Efficient Concertormer for Image Deblurring and Beyond¶

Conference: ICCV 2025 arXiv: 2404.06135 Code: Coming soon Area: Image Restoration Keywords: Image deblurring, self-attention, linear complexity, Transformer, feed-forward network

TL;DR¶

This paper proposes Concertormer, which decomposes self-attention into a global Concertino component and a local Ripieno component, and further introduces a Cross-Dimensional Communication module and a Gated Depthwise Convolution MLP. The method achieves global-local feature modeling at linear complexity, attaining state-of-the-art performance on image deblurring and other restoration tasks.

Background & Motivation¶

Transformers have achieved remarkable success in high-level vision and NLP, but the quadratic complexity of self-attention with respect to image resolution renders it prohibitively expensive for high-resolution image restoration. Existing approaches fall into two categories, each with notable limitations:

Window Multi-Head Self-Attention (W-MSA): partitions feature maps into non-overlapping \(k \times k\) blocks and computes attention only within each block. While this reduces complexity, it entirely ignores inter-block relationships, resulting in insufficient global modeling capacity. Even with shifted window techniques, a sufficient number of layers must be stacked to indirectly achieve a global receptive field.

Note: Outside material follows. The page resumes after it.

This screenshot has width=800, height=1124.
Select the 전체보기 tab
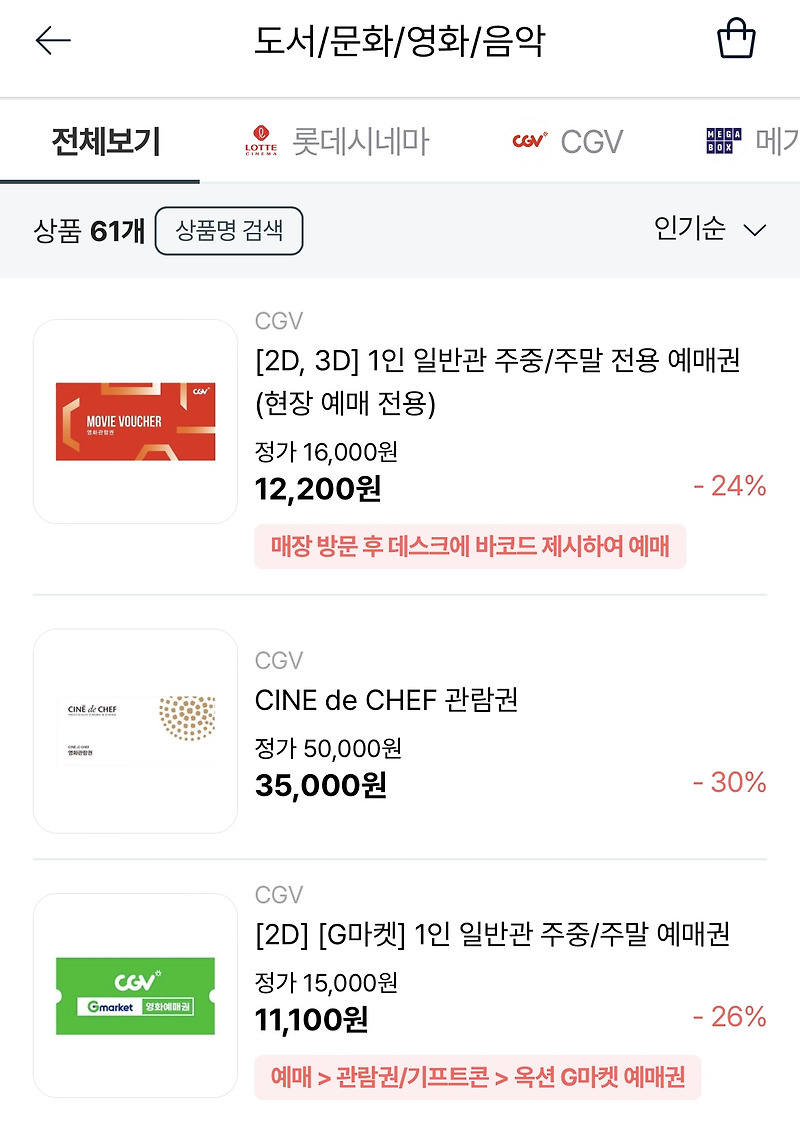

Transposed Self-Attention (Transposed SA): computes attention along the channel dimension rather than the spatial dimension, reducing complexity to \(\mathcal{O}(hw)\). However, this approach discards spatial connectivity information—the paper provides an elegant argument showing that randomly permuting the columns of the Q and K matrices does not affect the result of transposed self-attention, demonstrating that it is fundamentally insensitive to spatial positional relationships.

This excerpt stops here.